▶ WHAT THIS EXERCISE ASKS
1. From the post about formatting CF cards, return the stretch from "Any time the" through "II CF cards." word for word.
2. In one to three sentences, explain why, according to the post about formatting CF cards, a new card has to be bought each time a user formats one on a computer.
3. Please extend the post about formatting CF cards, continuing after its last sentence.

▶ EXCERPT TO READ
• • • • • • •

How to format a CF card leaving it as brand new or factory state

Our company works with several industrial diagnostic equipment that uses CF cards as memory devices. Usually we take out the cards and insert them in USB readers to download the data.

Any time the users format the cards on their computers, these are not recognized any more by the equipments, so we have a lot of CF cards that we can’t use. These works fine when connected to the computers or in digital cameras. As none of the equipments (data loggers, infrared cameras, video endoscopes and others) allows to format the cards, we always need to buy a new card each time a user formats it in his computer. All brand new cards are correctly recognized and work fine in every equipment.

So the question: is there any utility to format the cards leaving them in is original, brand new or factory state? We use standard 2 or 4 GB Ultra II CF cards.

• • • • • • •

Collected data

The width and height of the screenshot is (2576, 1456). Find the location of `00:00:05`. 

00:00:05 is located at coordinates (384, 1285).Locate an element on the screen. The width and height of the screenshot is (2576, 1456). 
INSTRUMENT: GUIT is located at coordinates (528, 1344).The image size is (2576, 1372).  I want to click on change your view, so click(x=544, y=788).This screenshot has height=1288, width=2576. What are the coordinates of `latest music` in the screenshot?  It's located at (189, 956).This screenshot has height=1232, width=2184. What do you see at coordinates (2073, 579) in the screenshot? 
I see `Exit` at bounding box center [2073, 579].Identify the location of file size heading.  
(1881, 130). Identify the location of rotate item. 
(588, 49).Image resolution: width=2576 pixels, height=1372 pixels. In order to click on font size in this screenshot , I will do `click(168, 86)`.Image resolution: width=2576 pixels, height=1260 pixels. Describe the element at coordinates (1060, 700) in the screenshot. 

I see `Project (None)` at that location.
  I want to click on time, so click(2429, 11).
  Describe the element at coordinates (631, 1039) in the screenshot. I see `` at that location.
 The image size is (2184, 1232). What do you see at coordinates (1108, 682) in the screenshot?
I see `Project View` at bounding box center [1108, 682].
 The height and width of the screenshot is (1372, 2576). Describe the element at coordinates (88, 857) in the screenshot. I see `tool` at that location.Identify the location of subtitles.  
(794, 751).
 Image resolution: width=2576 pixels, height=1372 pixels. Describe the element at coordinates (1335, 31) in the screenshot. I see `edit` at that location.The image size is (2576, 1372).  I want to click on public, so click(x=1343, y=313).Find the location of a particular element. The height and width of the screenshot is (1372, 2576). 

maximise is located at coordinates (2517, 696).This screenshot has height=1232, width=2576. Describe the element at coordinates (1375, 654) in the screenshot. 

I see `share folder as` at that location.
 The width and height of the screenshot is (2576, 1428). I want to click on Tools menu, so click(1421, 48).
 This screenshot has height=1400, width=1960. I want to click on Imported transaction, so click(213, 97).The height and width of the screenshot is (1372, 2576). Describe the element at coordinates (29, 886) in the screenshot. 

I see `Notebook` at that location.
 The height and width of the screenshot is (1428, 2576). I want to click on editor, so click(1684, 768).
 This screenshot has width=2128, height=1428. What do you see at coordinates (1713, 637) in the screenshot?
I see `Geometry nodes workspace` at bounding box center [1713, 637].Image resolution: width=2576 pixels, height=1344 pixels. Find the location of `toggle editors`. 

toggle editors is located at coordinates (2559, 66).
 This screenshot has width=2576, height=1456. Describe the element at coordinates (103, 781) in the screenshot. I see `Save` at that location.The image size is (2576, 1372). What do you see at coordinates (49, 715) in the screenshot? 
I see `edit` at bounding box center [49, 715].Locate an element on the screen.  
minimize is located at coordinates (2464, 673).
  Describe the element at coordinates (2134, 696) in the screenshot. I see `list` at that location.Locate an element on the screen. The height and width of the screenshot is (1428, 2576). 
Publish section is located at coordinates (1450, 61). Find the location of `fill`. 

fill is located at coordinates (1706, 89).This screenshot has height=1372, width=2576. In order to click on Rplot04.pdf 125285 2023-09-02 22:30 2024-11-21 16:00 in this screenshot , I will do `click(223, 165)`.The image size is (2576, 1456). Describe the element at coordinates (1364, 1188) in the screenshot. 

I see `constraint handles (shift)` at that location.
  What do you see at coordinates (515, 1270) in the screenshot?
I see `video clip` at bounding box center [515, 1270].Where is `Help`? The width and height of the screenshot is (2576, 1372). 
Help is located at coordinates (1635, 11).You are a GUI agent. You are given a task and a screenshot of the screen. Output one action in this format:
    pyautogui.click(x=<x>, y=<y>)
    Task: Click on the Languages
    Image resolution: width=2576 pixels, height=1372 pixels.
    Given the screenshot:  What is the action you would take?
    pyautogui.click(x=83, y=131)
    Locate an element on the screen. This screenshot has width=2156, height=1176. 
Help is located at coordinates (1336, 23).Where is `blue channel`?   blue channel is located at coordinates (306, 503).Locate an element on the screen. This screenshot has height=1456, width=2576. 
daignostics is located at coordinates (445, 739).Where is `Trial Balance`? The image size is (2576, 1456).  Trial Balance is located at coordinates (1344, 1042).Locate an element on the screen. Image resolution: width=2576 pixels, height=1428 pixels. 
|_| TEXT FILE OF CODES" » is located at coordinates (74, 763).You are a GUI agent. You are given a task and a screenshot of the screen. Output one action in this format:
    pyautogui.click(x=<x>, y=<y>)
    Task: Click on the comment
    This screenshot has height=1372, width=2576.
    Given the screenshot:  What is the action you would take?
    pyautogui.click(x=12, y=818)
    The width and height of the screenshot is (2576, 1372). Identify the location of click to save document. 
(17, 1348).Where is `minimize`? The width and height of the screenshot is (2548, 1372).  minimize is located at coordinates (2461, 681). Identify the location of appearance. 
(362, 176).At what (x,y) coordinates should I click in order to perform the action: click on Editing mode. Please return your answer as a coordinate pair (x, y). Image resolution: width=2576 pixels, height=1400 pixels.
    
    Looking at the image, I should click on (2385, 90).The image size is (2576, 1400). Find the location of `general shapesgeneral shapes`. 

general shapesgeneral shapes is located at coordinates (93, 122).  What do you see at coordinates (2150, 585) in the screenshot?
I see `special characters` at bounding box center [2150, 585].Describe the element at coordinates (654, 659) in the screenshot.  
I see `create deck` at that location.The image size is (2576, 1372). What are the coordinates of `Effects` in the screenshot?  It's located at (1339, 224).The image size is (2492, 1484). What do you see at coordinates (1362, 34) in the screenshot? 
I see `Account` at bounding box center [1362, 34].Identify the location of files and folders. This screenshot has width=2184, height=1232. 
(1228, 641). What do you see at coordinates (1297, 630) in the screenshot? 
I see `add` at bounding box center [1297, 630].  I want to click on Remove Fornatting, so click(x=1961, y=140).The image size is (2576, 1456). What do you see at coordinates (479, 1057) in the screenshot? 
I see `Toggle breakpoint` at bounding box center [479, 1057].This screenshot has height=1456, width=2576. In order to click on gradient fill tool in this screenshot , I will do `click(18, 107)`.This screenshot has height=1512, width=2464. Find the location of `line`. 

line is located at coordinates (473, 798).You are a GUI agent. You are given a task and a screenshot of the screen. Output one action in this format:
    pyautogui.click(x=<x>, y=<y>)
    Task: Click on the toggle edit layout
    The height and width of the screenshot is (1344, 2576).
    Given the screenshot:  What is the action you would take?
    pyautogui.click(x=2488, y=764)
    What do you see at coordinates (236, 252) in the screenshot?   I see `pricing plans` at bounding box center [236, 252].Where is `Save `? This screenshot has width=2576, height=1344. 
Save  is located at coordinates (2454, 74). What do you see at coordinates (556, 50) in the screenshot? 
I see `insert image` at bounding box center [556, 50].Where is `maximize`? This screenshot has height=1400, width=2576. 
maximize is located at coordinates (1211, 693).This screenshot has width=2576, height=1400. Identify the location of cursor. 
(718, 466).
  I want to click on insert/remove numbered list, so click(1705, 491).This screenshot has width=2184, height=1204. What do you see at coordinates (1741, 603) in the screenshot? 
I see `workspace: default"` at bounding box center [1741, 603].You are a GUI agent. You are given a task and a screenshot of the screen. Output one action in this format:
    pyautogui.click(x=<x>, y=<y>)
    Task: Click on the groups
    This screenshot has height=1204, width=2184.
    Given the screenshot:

• • • • • • •

▶ TASK RESULTS
1.
Any time the users format the cards on their computers, these are not recognized any more by the equipments, so we have a lot of CF cards that we can’t use. These works fine when connected to the computers or in digital cameras. As none of the equipments (data loggers, infrared cameras, video endoscopes and others) allows to format the cards, we always need to buy a new card each time a user formats it in his computer. All brand new cards are correctly recognized and work fine in every equipment.

So the question: is there any utility to format the cards leaving them in is original, brand new or factory state? We use standard 2 or 4 GB Ultra II CF cards.

2. Cards formatted on the users' computers are no longer recognized by the diagnostic equipment. None of the equipment can format the cards itself, so a formatted card can't be restored for use there and must be replaced.

3.
I am also trying to restore 6 SanDisk CF cards to their factory-fresh format. My Sony Alpha DSLR cameras no longer

recognize the various-sized cards (4 to 32 GB) after saving pictures to hard drive and erasing these cards in

my SanDisk reader, in Mac System 10.5 Disk Utility, and in an older iMac, and in a newer MacMini–none of these

was successful.

I downloaded my free 1-year subscription to RescuePRO recovery software, but wiping the disk in that program

still did not allow my Sony Alpha 100, 700, and 900 cameras to recognize the CF cards.“No Card” is the message

when they are inserted in the cameras, and the “Format” option is grayed-out in the camera menu. Wiping for the

16 GB cardin SanDisk Rescue Pro took about six hours, and was not successful.

I, too, need to restore my CF cards to factory-new configuration so my cameras can recognize and/or reformat.

GEuser - I can’t speak for the original format for the ones in question, but I’ve had to tweak formats on CF cards for embedded devices. 
The first step is to understand what is getting changed - this may be as simple as FAT12/FAT16 versus FAT32, or it may be “hard drive” vs “superfloppy”.
Without having to understand the setup, you can get “dskprobe” from Microsoft (its in various Resource Kits).  This allows direct access to the physical device, and you can compare the first few sectors between a good and bad card.
Under the first sector, try “view as Partition table” on both, and look for obvious differences.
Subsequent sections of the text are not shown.